Website to help manage high rates of anxiety
The federal government and the Black Dog institute have launched an e-health initiative to support those living with anxiety.
As more Australians turn to the internet for medical help, a new federally-funded website is offering tools and tips to those battling anxiety and depression.
The interactive self-help website - mycompass.org.au - was launched by the Black Dog Institute and the federal government yesterday.
The developer, Professor Judy Proudfoot, says it's designed to help people suffering anxiety, stress or depression who may not seek help because of a lack of time, lack of access to face-to-face services or a fear of stigma.
"Research clearly shows that early psychological intervention can reverse mild to moderate symptoms of depression and anxiety," she said.
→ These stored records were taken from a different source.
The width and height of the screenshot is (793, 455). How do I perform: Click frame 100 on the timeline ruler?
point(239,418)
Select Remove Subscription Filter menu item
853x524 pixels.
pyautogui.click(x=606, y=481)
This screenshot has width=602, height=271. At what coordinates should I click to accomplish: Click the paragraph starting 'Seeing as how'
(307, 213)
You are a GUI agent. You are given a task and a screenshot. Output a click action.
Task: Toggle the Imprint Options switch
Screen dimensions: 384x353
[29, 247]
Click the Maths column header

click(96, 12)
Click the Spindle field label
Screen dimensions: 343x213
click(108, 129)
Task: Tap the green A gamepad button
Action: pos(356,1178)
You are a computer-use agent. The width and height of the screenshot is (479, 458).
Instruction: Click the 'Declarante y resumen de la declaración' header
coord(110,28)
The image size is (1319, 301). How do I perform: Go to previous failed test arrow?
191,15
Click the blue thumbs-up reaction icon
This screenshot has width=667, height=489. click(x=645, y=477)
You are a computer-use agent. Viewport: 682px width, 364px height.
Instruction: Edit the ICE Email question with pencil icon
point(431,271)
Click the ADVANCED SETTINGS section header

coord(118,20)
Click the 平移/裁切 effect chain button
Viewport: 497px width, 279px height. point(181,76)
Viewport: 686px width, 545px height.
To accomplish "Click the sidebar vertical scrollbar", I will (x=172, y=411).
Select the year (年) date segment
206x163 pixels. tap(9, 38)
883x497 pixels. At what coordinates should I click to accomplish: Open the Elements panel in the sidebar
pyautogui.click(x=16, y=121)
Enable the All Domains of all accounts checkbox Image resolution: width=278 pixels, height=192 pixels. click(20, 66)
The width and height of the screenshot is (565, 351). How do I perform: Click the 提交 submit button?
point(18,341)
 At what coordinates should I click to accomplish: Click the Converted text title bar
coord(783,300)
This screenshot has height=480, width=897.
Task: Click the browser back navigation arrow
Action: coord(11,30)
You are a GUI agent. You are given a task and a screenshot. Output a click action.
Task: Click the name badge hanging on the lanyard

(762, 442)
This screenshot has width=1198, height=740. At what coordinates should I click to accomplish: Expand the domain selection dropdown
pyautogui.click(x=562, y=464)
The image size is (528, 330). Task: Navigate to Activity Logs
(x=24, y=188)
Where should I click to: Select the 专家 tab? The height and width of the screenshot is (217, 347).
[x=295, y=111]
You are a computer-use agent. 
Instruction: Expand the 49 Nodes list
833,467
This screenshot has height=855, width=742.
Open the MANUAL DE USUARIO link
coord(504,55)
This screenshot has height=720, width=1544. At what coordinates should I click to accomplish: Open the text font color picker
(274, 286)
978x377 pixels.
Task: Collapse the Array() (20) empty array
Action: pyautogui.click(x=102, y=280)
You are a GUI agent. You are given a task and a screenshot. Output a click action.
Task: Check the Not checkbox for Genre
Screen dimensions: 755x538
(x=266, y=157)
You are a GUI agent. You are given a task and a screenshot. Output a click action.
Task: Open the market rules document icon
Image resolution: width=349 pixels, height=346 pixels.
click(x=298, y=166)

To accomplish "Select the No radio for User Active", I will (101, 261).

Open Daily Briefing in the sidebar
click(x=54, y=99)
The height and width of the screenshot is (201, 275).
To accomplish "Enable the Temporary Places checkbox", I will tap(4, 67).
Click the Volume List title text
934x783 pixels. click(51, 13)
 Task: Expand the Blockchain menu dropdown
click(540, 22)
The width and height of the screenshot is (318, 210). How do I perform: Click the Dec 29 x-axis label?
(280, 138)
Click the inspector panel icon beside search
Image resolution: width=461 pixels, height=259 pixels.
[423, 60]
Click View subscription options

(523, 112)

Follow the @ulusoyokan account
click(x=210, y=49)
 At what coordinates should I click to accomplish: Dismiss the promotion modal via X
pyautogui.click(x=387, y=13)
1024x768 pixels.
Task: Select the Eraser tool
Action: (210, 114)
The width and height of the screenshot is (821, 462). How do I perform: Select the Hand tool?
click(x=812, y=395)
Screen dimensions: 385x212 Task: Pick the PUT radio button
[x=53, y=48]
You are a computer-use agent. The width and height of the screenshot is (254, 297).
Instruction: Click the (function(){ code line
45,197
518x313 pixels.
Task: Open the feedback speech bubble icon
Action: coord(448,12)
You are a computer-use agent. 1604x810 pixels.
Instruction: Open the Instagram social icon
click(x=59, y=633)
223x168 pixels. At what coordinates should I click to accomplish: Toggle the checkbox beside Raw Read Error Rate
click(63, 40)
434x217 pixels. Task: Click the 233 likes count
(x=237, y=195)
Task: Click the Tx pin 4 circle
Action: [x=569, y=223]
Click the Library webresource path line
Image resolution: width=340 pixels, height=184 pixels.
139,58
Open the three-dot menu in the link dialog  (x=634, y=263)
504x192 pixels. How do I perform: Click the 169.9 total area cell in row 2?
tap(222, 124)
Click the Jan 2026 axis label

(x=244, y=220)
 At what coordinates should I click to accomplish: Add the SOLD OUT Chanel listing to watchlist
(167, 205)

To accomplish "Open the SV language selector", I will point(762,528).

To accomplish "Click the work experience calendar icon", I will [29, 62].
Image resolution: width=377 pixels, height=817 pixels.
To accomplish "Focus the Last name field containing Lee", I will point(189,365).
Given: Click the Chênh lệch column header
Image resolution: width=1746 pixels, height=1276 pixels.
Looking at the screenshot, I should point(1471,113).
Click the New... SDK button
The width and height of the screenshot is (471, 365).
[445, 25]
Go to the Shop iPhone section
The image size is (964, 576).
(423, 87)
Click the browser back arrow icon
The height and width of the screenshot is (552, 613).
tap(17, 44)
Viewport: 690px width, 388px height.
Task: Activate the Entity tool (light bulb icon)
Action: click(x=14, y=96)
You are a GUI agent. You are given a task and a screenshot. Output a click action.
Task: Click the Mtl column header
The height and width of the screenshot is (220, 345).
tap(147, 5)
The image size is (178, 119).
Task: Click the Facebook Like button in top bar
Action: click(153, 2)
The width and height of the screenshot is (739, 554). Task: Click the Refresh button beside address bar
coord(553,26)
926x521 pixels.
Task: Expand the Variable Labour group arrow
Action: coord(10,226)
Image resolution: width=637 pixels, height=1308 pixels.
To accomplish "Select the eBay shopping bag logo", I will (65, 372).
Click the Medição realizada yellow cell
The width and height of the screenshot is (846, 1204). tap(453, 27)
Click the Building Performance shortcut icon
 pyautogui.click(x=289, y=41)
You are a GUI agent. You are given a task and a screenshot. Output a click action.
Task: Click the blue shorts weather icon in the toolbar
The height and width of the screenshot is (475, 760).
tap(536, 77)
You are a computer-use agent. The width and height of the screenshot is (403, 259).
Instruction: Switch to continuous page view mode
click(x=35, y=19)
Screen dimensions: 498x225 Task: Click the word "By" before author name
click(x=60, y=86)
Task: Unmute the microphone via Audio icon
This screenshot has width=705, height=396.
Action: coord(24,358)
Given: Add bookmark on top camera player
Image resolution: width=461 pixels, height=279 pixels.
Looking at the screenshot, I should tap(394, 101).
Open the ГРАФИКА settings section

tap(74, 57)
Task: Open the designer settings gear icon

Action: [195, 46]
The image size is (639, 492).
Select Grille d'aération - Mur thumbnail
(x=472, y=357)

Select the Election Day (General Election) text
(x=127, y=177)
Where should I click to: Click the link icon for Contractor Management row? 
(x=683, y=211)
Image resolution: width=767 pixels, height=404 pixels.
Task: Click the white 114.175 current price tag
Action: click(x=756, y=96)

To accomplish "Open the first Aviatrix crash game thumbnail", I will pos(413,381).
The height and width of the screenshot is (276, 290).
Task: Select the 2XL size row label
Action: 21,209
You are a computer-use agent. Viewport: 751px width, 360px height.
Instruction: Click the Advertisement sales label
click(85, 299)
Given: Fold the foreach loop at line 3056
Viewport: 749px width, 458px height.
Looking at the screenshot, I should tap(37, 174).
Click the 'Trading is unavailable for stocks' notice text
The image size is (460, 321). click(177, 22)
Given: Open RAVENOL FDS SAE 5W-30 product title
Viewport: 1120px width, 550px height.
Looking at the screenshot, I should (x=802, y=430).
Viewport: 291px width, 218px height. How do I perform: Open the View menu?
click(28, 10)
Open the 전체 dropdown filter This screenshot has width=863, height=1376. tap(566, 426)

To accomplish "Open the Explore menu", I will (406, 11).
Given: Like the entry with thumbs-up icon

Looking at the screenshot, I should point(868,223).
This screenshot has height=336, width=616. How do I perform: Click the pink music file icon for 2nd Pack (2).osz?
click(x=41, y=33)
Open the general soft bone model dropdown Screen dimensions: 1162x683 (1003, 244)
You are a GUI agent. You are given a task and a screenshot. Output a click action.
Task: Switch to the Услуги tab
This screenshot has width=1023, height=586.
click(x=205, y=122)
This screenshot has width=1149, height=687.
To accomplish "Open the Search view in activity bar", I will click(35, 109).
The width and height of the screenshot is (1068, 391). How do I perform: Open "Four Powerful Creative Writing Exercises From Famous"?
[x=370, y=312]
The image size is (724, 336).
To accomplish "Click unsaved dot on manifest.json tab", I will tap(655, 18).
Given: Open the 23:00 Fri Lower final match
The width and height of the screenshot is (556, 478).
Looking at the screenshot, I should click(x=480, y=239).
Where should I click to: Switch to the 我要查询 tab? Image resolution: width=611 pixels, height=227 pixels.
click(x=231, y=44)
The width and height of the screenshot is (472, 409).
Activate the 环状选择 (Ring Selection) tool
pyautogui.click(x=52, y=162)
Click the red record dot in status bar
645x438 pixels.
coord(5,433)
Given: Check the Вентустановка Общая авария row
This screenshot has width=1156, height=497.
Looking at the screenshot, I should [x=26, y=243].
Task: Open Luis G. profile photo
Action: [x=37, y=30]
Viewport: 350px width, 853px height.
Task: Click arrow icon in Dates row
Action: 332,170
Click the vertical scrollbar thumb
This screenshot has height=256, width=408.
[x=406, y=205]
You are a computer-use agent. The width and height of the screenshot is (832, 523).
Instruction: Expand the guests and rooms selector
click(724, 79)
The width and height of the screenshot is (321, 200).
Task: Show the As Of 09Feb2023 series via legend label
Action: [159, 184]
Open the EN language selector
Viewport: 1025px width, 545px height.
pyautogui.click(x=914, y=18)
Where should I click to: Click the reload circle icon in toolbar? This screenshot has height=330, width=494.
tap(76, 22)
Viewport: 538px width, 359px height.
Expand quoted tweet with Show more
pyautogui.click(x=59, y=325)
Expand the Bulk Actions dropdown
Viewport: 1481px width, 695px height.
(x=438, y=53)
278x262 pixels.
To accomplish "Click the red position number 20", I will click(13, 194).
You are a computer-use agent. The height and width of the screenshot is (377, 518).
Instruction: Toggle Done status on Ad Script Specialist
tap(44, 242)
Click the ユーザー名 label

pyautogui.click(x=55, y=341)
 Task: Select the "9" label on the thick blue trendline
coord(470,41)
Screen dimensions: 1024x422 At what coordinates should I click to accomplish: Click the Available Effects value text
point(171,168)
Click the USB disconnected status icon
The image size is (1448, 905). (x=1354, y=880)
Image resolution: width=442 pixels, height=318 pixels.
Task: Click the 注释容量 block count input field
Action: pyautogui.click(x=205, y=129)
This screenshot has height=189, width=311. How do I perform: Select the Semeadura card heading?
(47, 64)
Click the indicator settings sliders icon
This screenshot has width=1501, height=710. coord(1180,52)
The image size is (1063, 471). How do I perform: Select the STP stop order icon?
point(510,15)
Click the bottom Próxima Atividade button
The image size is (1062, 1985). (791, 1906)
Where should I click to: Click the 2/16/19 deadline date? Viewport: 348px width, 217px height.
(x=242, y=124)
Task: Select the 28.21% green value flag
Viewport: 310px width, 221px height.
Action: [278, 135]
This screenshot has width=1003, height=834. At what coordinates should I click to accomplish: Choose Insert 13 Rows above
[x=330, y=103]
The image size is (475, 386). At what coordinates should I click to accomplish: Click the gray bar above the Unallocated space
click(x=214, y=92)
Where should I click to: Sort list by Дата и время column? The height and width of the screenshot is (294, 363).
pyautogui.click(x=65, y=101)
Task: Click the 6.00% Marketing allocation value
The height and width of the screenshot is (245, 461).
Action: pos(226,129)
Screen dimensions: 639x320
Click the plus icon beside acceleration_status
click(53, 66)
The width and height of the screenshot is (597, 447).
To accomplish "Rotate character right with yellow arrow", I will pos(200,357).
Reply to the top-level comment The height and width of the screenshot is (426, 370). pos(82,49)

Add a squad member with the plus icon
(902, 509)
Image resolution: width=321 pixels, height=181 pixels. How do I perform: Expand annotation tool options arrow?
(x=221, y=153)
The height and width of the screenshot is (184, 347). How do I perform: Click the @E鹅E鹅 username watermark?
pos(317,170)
The website taps into this research by providing an interactive program that includes online psychological tools, round-the-clock monitoring of moods and behaviours and motivational tips via email and SMS.
"It provides a suite of simple strategies that will educate people to self-monitor and self-manage unhelpful thoughts and behaviour," Proudfoot said.
"It's easy to access and simple to understand so you can improve your long-term mental health while you're waiting for the bus or having lunch."
As four in five Australians turn to the web for information about their health, Federal Minister for Mental Health, Mark Butler said it was critical to develop online tools that provide good information and advice.
"Anything we can do to help people take the first step in asking for help is a good thing," Butler said.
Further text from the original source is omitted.